■ Exercise details ■
Where the line with "Local Roots Retailer (87, 70)" appears below, start writing out lines exactly, and finish with the line with "link de afiliado Amazon (209, 10)", which is included; write out nothing else.

Stored items
# # # # #

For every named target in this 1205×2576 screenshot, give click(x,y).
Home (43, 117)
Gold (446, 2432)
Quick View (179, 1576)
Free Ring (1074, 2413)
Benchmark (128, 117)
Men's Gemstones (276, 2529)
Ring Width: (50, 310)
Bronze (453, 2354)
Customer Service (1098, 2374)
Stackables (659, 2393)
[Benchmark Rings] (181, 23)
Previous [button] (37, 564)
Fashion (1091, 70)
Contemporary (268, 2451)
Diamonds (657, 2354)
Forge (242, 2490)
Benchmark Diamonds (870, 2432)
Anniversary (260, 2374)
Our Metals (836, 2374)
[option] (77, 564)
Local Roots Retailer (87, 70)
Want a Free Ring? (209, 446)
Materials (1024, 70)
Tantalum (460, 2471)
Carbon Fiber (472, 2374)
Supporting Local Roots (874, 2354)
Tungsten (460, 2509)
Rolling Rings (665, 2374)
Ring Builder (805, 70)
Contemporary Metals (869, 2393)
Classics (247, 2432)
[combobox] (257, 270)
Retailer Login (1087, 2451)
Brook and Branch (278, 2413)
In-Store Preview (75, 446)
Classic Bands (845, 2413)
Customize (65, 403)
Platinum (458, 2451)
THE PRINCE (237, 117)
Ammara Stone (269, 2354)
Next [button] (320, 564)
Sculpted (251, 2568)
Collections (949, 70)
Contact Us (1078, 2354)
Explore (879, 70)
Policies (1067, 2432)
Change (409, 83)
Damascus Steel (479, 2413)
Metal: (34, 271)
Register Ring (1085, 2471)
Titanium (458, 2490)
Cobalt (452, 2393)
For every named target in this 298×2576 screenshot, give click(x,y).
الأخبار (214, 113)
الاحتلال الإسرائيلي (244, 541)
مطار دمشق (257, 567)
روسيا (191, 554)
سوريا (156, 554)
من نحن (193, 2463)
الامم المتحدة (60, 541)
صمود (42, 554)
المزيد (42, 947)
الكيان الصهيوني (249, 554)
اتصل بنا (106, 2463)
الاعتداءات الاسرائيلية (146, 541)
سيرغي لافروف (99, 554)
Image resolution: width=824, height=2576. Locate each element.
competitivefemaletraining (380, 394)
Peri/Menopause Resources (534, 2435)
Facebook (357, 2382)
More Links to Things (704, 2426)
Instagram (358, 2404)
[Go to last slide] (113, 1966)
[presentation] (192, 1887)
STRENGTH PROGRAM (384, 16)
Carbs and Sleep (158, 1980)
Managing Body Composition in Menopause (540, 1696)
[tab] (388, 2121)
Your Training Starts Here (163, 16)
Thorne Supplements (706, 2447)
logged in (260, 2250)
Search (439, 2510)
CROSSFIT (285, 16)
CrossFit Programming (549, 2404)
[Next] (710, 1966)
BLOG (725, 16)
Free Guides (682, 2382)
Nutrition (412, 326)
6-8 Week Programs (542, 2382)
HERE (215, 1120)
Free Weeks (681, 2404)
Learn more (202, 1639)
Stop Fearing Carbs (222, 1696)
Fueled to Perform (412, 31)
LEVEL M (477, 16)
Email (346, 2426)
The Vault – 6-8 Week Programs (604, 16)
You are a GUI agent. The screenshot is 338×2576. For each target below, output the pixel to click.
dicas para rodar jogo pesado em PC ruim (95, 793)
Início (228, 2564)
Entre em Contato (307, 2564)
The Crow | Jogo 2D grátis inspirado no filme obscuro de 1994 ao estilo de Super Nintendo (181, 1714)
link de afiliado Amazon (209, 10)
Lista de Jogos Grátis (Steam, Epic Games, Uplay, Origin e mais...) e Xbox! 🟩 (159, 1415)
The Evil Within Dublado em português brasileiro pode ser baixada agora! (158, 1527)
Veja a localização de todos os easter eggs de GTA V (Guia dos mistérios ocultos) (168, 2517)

# # # # #

■ Output for this task ■
Local Roots Retailer (87, 70)
Want a Free Ring? (209, 446)
Materials (1024, 70)
Tantalum (460, 2471)
Carbon Fiber (472, 2374)
Supporting Local Roots (874, 2354)
Tungsten (460, 2509)
Rolling Rings (665, 2374)
Ring Builder (805, 70)
Contemporary Metals (869, 2393)
Classics (247, 2432)
[combobox] (257, 270)
Retailer Login (1087, 2451)
Brook and Branch (278, 2413)
In-Store Preview (75, 446)
Classic Bands (845, 2413)
Customize (65, 403)
Platinum (458, 2451)
THE PRINCE (237, 117)
Ammara Stone (269, 2354)
Next [button] (320, 564)
Sculpted (251, 2568)
Collections (949, 70)
Contact Us (1078, 2354)
Explore (879, 70)
Policies (1067, 2432)
Change (409, 83)
Damascus Steel (479, 2413)
Metal: (34, 271)
Register Ring (1085, 2471)
Titanium (458, 2490)
Cobalt (452, 2393)
For every named target in this 298×2576 screenshot, give click(x,y).
الأخبار (214, 113)
الاحتلال الإسرائيلي (244, 541)
مطار دمشق (257, 567)
روسيا (191, 554)
سوريا (156, 554)
من نحن (193, 2463)
الامم المتحدة (60, 541)
صمود (42, 554)
المزيد (42, 947)
الكيان الصهيوني (249, 554)
اتصل بنا (106, 2463)
الاعتداءات الاسرائيلية (146, 541)
سيرغي لافروف (99, 554)
Image resolution: width=824, height=2576. Locate each element.
competitivefemaletraining (380, 394)
Peri/Menopause Resources (534, 2435)
Facebook (357, 2382)
More Links to Things (704, 2426)
Instagram (358, 2404)
[Go to last slide] (113, 1966)
[presentation] (192, 1887)
STRENGTH PROGRAM (384, 16)
Carbs and Sleep (158, 1980)
Managing Body Composition in Menopause (540, 1696)
[tab] (388, 2121)
Your Training Starts Here (163, 16)
Thorne Supplements (706, 2447)
logged in (260, 2250)
Search (439, 2510)
CROSSFIT (285, 16)
CrossFit Programming (549, 2404)
[Next] (710, 1966)
BLOG (725, 16)
Free Guides (682, 2382)
Nutrition (412, 326)
6-8 Week Programs (542, 2382)
HERE (215, 1120)
Free Weeks (681, 2404)
Learn more (202, 1639)
Stop Fearing Carbs (222, 1696)
Fueled to Perform (412, 31)
LEVEL M (477, 16)
Email (346, 2426)
The Vault – 6-8 Week Programs (604, 16)
You are a GUI agent. The screenshot is 338×2576. For each target below, output the pixel to click.
dicas para rodar jogo pesado em PC ruim (95, 793)
Início (228, 2564)
Entre em Contato (307, 2564)
The Crow | Jogo 2D grátis inspirado no filme obscuro de 1994 ao estilo de Super Nintendo (181, 1714)
link de afiliado Amazon (209, 10)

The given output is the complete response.